[FOLIO-3448] SPIKE: Prevent FolioExecutionContext from being initialized with wrong tenant id Created: 14/Mar/22  Updated: 05/Mar/23  Resolved: 02/Feb/23

Status: Closed
Project: FOLIO
Components: None
Affects versions: None
Fix versions: None

Type: Tech Debt Priority: P1
Reporter: Julian Ladisch Assignee: Julian Ladisch
Resolution: Done Votes: 0
Labels: security, security-reviewed
Remaining Estimate: Not Specified
Time Spent: Not Specified
Original estimate: Not Specified

Issue links:
Blocks
blocks FOLSPRINGS-86 Enabling two tenants in parallel fails Closed
Continues
is continued by MODEXPW-163 End spring execution context Closed
is continued by FOLSPRINGS-95 non-public beginFolioExecutionContext... Awaiting release
Relates
relates to MODEXPW-375 Job runs by user not the one who crea... Closed
relates to FOLSPRINGS-58 Async FolioExecutionContext helper Closed
relates to MODEBSNET-58 Delete beginFolioExecutionContext fro... Closed
relates to MODEXPS-123 Close FolioExecutionContext if it is ... Closed
relates to MODEXPW-173 Close FolioExecutionContext if it is ... Closed
relates to MODRS-130 Close FolioExecutionContext if it is ... Closed
relates to MODEXPW-144 Export eHoldings: use correct tenantId Closed
relates to MODEXPW-67 FolioExecutionContext is initialized ... Closed
Sprint:
Development Team: Spring Force
RCA Group: TBD

 Description   

MODEXPW-67 Closed = "FolioExecutionContext is initialized with wrong tenant id if Spring Batch job launches asynchronously in multi tenant cluster"

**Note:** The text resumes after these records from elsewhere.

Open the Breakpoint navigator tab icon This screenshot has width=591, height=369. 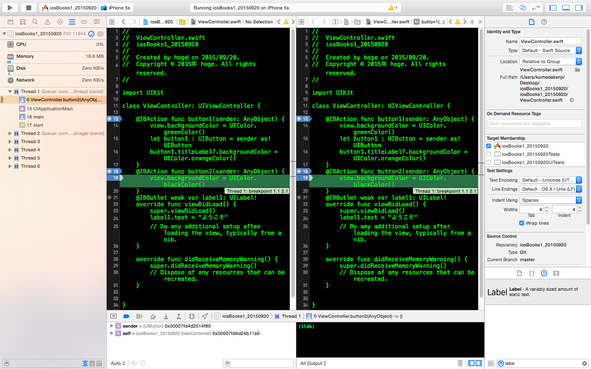pos(84,22)
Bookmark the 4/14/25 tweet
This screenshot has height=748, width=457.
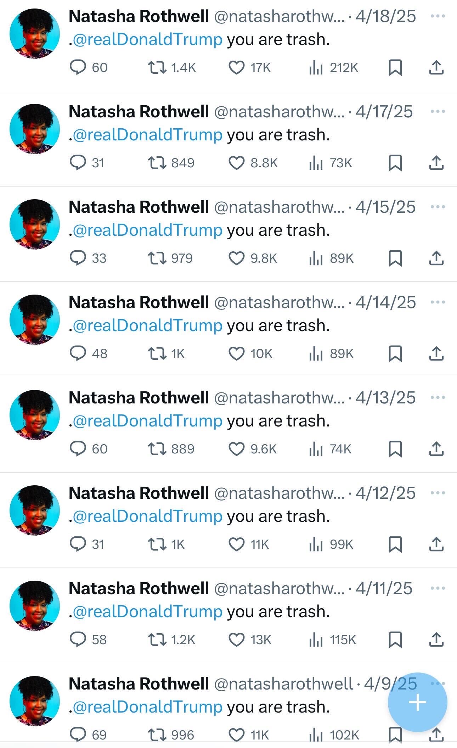click(395, 354)
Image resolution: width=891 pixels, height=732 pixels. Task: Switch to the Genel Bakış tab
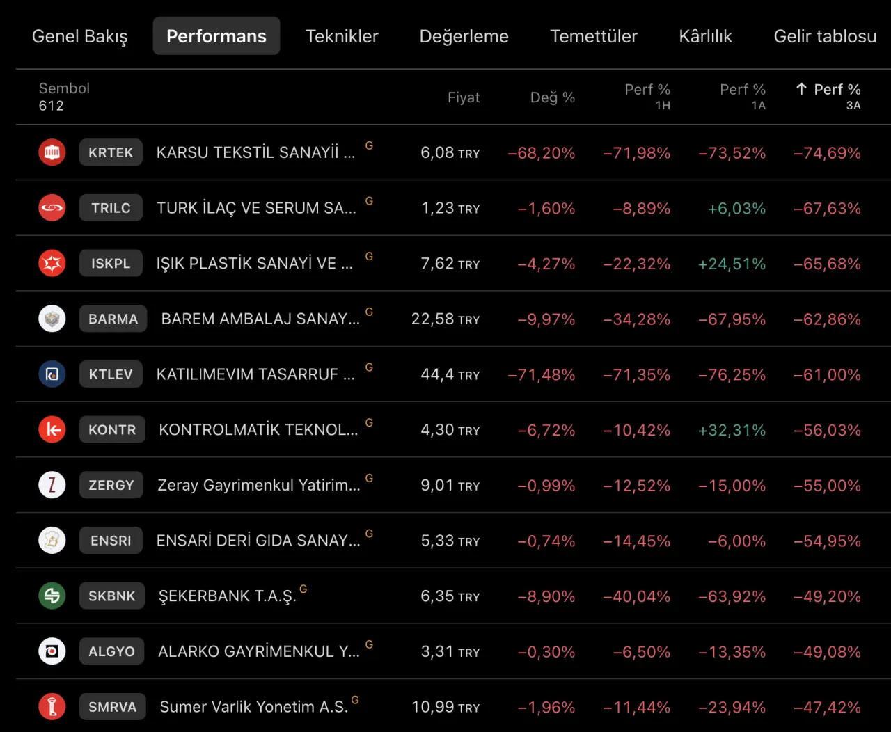tap(80, 36)
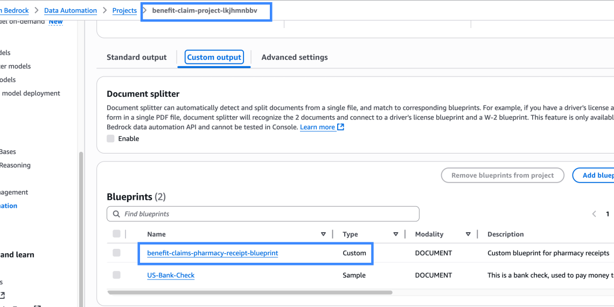Click the Type column sort arrow

pyautogui.click(x=396, y=234)
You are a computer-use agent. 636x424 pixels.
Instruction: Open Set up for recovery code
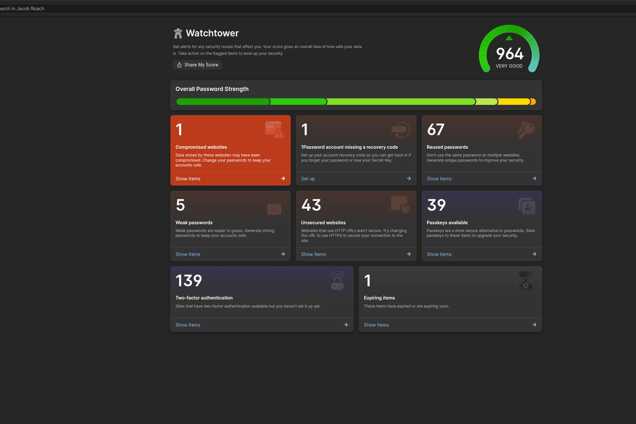[308, 178]
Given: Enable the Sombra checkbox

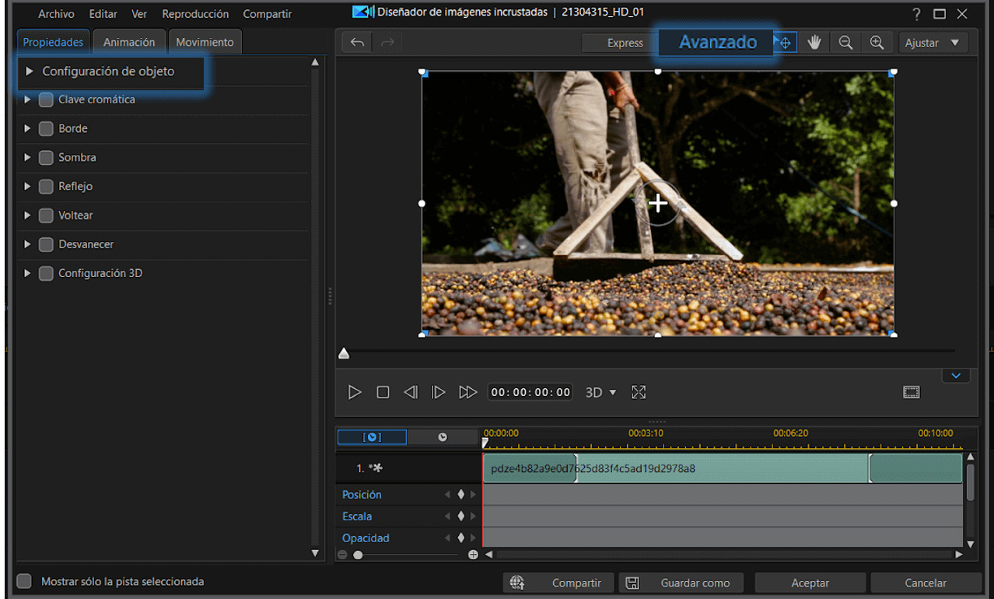Looking at the screenshot, I should tap(46, 157).
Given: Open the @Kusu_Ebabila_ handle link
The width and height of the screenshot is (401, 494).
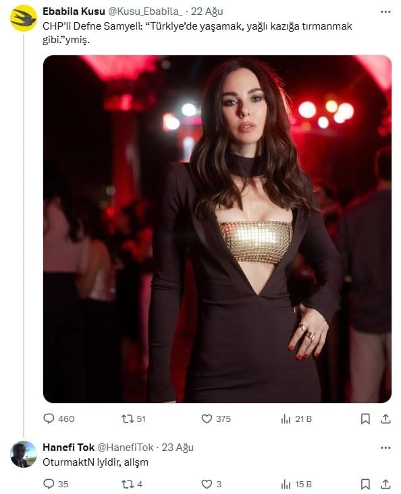Looking at the screenshot, I should [x=145, y=11].
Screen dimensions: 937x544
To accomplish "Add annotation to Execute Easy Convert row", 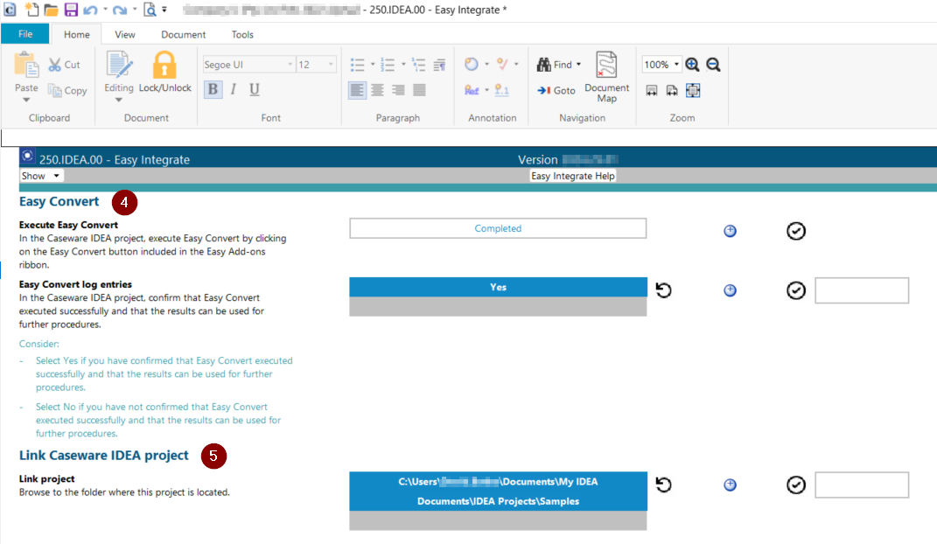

MODEXPW-67 Closed has fixed a wrong tenant id.

How could it happen that a wrong tenant id was used?

Is it possible that other code has similar tenant id issues?

How can we prevent this from happening again? Can we make the library that handles tenant ids for spring bullet-proof? Can we publish a how-to or best practices on wiki.folio.org, dev.folio.org or the relevant spring github repositories?

Tenant separation is a critical security feature that must be reliable.



 Comments   
Comment by Julian Ladisch [ 14/Mar/22 ]

Oleksandr Bozhko Can you advise how FOLIO can prevent a wrong tenant id in spring based modules?

Comment by Jakub Skoczen [ 17/Mar/22 ]

Oleksii Petrenko who from the Spring Way team should investigate this?

Comment by Axel Dörrer [ 24/Mar/22 ]

Oleksii Petrenko the security team would like to know if this issue is already in investigation somehow, thanks.

Comment by Oleksandr Bozhko [ 24/Mar/22 ]

Julian Ladisch From what I understood during the work on MODEXPW-67 Closed , this issue comes from the usage of async logic here (mod-data-export-worker module) together with this synchronization logic (folio-spring-base library). This requires more in-depth investigation.

Comment by Andrei Makaranka [ 19/Apr/22 ]

Priority was increased to P1 because it is affect EDIFACT and BULK_EDIT schedulers in the mod-data-export-spring.
Related issues : https://folio-org.atlassian.net/browse/MODEXPW-67 and Issue fixed only for specific case, but not for all.

Comment by Axel Dörrer [ 21/Apr/22 ]

Jakub Skoczen since this got a P1 the security team would like to ask you if you could expedite it

Comment by Craig McNally [ 28/Apr/22 ]

Jakub Skoczen please see above.

Comment by Craig McNally [ 12/May/22 ]

Oleksii Petrenko Pavlo Smahin what needs to happen to make progress on this?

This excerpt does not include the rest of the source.